Cassia slipped past him before he could stop her. She raced back into the room with her lantern, looking for what he might have seen.

She stuck her head back out the doorway. “Nothing, Lord Rahl. There isn’t anyone in here. There isn’t anywhere someone could possibly hide.”

“No one alive,” Richard said under his breath as he stared into the empty room.

He saw a shadow of movement behind Cassia. His grip tightened on the sword.

Nicci shoved him.

“We need to get out of here, Richard. You heard Lucy. She said to be careful in here. Standing around waiting for something to happen is not being careful. Looking for trouble is not being careful. Waiting for it to find you is not being careful. The sooner we get out of here and up into the Keep, the better.”

“You took the words right out of my mouth,” Kahlan said.

“You’re both right,” he admitted as he started out again, hurrying his pace.

They soon came to an intersection with opposing hallways branching off to the right and left. Cassia held her lantern up, looking down the one to the left while Vale held hers up to peer down the opposite corridor. Both passageways looked identical in width and height to the one they were in.

Vale pointed. “I think I see openings down there.”

Before Richard could stop her, she darted down the hallway to investigate. The cocoon of lamplight went with her as she trotted down the hallway, looking as if she were in a glowing bubble floating through the underworld. When she came to a doorway she turned to immediately disappear inside. He could see only the light through the opening moving about as she searched inside.

After a long moment of silence she emerged. “Nothing,” she called back, her voice echoing. “It looks just like the other room we saw.”

She moved down the hallway and looked in a half dozen of the other openings spaced at irregular intervals. After emerging from

each she called back to report that it was empty. She searched all of the rooms in the area before finally returning.

Vale pointed a thumb back over her shoulder. “There are more intersections down there. I saw more dark doorways down other halls. Should I go look in them?”

“We shouldn’t waste time looking in all of the rooms and down all the passageways,” Nicci said. “There is no telling how many there might be, and the rooms aren’t what matters. What really matters is that we get out of here.”

“Which way do you think we should go?” Kahlan asked him.

Richard stared off into the darkness. He knew how easy it was to become lost in a place you didn’t know, especially a place with no landmarks to enable you to keep track or orient yourself. Wandering aimlessly was dangerous.

“I have no way of knowing for sure. For now, let’s keep going straight.”

They soon came to another cloth hanging to their left. When Richard pulled it aside he saw yet another pitch-black hallway. He let the cloth drop back so he could look at the symbols. These were facing toward him. Some he recognized as messages of comfort of a sort–he wasn’t exactly sure of what they were trying to convey–and other symbols he didn’t think he had ever seen before.

He gestured at the symbols before looking over his shoulder at Nicci. “Do you know what these mean? They look like they are meant to be comforting.”

“That’s right.
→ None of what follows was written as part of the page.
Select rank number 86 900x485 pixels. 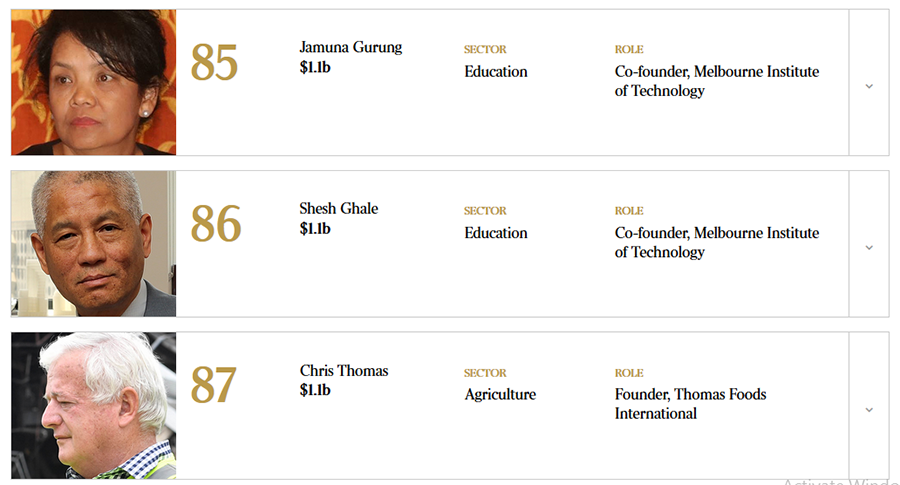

They are attractant spells.”

“Attractant spells?” Kahlan asked. “What are they attracting?”

“Spirits.” Nicci flicked a hand back the way they had come. “Some of the spell-forms, like back at the well room, are meant to keep spirits away. These are the opposite. They are meant to attract spirits.”

Richard imagined they must be something like fishing nets. What he couldn’t figure out was why these were placed in the underground rooms to attract spirits, and others meant to keep them out.

As they moved on into the darkness the hallway made an abrupt right turn just before a cloth hanging across their way ahead, but when he pulled it aside there was only a wall. Since the hallway didn’t continue on straight, they had to take the turn. They encountered more rooms, the doorways of many covered with the strange hanging cloth. Some were the silky material, while others were heavier material, something like burlap.